A nurse is assisting with the care of a client who has developed hemorrhagic shock. Which of the following manifestations should the nurse expect?

a. Urinary output of 40mL/hr

b. Deep abdominal breathing

c. Weak and irregular pulse

d. Warm, dry hands with prompt cap refill  

c. Weak and irregular pulse

400

A nurse is assisting with the care of a client who is scheduled to receive a spinal anesthetic. Which of the following actions should the nurse plan to perform?

a.) Infuse a 500-mL bolus of 0.9% sodium chloride immediately prior to the procedure

b.) Assess the FHR pattern for 10 min prior to the procedure

c.) Position the client upright and erect on the edge of the bed prior to the procedure

d.) Monitor v/s q15min after the anesthetic is placed 

a.) Infuse a 500-mL bolus of 0.9% sodium chloride immediately prior to the procedure

This decreases the risk hypotension. 

400

A postpartum nurse is caring for a client who reports excessive sweating during the first night after delivery. Which of the following statements should the nurse make?

a.) "This is an attempt by your body to retain the fluid gained during pregnancy."

b.) "This is caused by an increase in your estrogen hormonal levels."

c.) "This is caused by the increased pressure on your veins in your lower legs."

d.) "This is a source of your fluid loss after delivery."

d.) "This is a source of your fluid loss after delivery."

400

A nurse is collecting data from a client who is postpartum. The nurse should identify which of the following findings as a manifestation of endometritis?

a. Foul-smelling lochia

b. Fundus 2 cm above the umbilicus 

c. Decreased HR

d. Dysuria 

a. Foul-smelling lochia

500

A nurse is reinforcing teaching with a client about using the Lamaze method to manage pain during labor. Which of the following pieces of information should the nurse include?
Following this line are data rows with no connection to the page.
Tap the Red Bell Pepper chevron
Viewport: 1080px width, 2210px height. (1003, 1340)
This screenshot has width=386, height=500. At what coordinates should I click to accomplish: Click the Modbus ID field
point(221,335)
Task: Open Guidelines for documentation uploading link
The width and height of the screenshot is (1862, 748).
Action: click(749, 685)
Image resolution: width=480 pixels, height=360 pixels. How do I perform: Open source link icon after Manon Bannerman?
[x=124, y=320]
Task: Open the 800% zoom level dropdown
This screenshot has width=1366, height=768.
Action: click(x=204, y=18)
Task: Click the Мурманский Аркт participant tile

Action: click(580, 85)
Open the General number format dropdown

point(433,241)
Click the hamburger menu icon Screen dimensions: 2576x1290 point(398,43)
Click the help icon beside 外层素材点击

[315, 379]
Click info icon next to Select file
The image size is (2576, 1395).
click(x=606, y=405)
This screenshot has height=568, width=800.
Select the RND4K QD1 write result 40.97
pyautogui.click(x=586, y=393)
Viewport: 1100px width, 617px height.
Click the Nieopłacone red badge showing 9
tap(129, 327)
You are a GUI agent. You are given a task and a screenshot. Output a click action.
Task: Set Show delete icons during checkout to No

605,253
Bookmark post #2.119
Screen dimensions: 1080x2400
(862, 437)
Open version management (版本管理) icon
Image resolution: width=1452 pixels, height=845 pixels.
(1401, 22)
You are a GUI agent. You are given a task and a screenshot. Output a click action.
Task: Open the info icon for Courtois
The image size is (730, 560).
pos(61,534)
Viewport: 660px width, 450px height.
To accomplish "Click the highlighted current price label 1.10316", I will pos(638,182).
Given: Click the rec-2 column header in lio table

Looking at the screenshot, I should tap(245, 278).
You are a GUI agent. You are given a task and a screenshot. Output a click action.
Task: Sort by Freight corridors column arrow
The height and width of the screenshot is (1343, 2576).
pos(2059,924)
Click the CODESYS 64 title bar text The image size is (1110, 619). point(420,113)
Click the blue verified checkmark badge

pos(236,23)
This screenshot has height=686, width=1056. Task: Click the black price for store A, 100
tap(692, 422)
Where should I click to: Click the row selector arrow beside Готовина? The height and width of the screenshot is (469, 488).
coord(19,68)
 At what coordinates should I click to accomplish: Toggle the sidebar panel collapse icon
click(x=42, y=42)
a.) "Learning about childbirth will reduce any fear you might have, which will help you focus more on abdominal breathing during contractions."

b.) "You will learn how to prevent pain during labor by focusing your mind to control your breathing."

c.) "During labor, you will be encouraged to disassociate by using an internal focal point."

d.) "During labor, you will use conscious relaxation and levels of progressive breathing."

b.) "You will learn how to prevent pain during labor by focusing your mind to control your breathing."

500

A nurse is providing postpartum discharge teaching for a client who is breastfeeding. The client states, "I've heard I can't use any birth control until I stop breastfeeding." Which of the following responses should the nurse make?

a.) "You will not get pregnant while you are breastfeeding, so you will not need any birth control."

b.) "A birth control pill that contains only estrogen is available for use while you are breastfeeding."

c.) "Condoms are the only method of contraception that is appropriate while you are breastfeeding."
d.) "A progestin-only pill or injection is available for use while you are breastfeeding."

d.) "A progestin-only pill or injection is available for use while you are breastfeeding."

Progestin-only injections, implants, and birth control pills are acceptable options for clients who are breastfeeding.